[ABOUT THIS TASK] Reproduce exactly the stretch of lines running from the line with "SOMNUS (34, 1406)" to the end of the entries below.

[PROVIDED MATERIAL]
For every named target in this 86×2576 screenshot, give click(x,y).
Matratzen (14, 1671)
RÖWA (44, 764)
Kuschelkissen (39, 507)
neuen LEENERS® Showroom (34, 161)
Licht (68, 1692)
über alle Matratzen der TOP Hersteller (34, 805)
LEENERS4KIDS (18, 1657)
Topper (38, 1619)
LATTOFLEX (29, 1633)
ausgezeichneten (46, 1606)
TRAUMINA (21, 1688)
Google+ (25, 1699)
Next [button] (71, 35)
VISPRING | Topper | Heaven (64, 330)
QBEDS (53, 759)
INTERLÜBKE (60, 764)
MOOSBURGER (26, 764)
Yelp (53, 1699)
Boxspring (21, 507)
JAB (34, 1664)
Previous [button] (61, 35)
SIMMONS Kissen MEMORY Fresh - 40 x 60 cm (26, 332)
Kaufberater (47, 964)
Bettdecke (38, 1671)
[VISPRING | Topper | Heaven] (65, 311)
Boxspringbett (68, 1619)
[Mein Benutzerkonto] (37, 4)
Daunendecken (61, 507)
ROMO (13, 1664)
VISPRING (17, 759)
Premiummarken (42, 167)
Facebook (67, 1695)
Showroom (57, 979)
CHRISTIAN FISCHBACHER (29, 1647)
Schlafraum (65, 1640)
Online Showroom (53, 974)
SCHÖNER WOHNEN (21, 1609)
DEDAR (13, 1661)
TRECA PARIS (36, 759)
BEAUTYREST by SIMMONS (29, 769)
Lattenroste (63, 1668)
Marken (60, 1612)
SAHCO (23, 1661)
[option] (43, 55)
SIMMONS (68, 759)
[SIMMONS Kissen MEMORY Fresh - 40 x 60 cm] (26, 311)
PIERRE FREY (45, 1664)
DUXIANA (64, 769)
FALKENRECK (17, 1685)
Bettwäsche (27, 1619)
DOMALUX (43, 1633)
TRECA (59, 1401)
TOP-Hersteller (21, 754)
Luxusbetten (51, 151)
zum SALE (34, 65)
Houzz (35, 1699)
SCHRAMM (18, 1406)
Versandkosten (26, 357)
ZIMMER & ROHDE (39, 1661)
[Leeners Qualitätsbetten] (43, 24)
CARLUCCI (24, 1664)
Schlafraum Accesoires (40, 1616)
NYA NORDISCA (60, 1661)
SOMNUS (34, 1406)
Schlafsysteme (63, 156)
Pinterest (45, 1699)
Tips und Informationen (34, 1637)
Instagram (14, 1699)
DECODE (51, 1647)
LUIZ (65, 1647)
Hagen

[ANSWER BOX]
SOMNUS (34, 1406)
Schlafsysteme (63, 156)
Pinterest (45, 1699)
Tips und Informationen (34, 1637)
Instagram (14, 1699)
DECODE (51, 1647)
LUIZ (65, 1647)
Hagen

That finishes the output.